## Aim of the task
Look through the lines below and extract each one that contains "computer".

## Supplied entries
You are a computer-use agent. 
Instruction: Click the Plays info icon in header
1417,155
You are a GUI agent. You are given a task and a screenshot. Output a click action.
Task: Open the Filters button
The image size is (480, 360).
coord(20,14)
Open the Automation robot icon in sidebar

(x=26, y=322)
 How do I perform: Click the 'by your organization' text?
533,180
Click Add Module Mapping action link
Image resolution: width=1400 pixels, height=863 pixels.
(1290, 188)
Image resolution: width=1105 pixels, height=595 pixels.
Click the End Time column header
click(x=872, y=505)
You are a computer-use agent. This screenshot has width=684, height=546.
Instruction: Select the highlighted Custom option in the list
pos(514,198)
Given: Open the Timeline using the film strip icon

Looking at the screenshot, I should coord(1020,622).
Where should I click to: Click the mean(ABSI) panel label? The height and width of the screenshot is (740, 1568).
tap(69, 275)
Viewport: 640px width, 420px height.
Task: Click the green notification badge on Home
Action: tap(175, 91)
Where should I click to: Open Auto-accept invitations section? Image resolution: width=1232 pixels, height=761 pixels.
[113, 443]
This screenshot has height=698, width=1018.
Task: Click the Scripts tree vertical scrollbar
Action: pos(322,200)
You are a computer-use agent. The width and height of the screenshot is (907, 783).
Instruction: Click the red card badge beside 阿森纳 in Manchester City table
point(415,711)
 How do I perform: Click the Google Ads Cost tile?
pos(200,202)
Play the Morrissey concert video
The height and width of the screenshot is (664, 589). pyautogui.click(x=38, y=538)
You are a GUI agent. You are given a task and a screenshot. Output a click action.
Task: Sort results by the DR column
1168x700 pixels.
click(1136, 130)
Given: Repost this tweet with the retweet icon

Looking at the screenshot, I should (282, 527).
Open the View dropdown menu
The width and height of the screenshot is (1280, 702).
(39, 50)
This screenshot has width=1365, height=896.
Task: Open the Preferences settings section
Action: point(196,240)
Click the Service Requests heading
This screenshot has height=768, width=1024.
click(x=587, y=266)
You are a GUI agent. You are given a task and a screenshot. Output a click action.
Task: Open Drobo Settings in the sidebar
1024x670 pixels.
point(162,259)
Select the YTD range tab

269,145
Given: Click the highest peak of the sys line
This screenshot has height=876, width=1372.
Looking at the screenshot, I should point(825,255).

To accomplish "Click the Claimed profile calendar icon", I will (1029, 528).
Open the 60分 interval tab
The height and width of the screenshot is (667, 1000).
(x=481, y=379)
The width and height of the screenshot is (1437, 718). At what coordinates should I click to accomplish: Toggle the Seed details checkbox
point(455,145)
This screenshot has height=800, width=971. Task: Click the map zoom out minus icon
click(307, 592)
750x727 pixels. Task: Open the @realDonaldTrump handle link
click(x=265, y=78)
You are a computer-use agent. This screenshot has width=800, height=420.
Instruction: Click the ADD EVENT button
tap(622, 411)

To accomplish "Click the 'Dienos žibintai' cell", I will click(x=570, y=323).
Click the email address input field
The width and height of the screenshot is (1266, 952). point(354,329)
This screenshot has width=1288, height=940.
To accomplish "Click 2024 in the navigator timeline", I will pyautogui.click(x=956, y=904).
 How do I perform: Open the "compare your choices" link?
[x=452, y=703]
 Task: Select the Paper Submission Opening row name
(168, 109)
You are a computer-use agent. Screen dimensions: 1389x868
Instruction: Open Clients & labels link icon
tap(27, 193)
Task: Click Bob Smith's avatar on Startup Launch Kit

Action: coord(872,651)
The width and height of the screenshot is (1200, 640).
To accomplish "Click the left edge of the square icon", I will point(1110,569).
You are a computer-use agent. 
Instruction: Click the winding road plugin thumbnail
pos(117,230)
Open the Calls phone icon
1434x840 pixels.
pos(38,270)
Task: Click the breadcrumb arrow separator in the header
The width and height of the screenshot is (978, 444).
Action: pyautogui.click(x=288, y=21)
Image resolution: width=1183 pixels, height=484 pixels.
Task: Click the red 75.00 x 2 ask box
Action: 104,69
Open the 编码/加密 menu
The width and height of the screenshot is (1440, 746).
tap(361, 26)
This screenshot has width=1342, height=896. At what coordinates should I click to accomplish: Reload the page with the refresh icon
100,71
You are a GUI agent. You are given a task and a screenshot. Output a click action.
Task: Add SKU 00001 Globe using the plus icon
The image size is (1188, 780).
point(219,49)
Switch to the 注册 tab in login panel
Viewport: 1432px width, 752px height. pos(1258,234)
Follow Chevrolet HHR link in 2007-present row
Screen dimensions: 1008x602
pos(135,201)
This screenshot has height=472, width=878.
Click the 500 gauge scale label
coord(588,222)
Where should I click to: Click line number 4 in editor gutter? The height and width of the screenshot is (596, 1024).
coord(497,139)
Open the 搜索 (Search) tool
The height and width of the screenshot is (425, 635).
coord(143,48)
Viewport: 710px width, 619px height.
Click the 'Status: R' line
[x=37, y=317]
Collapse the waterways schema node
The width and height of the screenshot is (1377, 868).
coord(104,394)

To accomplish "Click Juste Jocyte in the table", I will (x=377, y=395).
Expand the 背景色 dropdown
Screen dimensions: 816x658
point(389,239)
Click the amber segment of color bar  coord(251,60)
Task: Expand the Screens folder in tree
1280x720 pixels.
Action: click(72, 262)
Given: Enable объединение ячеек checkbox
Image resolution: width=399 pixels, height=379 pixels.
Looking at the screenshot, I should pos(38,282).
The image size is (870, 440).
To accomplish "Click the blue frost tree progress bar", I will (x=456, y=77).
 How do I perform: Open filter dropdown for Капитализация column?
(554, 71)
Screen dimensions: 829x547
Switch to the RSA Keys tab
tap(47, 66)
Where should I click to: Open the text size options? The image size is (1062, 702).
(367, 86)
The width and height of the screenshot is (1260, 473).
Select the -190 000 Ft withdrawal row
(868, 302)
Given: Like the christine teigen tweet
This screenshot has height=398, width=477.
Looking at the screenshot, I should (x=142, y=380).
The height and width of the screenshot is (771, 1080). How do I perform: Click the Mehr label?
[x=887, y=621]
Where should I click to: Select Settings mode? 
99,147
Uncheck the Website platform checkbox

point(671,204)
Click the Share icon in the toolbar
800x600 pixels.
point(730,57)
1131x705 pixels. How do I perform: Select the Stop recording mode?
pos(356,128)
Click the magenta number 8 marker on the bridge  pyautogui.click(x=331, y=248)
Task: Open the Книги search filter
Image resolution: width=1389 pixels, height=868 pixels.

## Expected output
You are a computer-use agent. 
You are a computer-use agent. This screenshot has width=684, height=546.
You are a computer-use agent. The width and height of the screenshot is (907, 783).
You are a computer-use agent. This screenshot has width=800, height=420.
You are a computer-use agent. Screen dimensions: 1389x868
You are a computer-use agent. 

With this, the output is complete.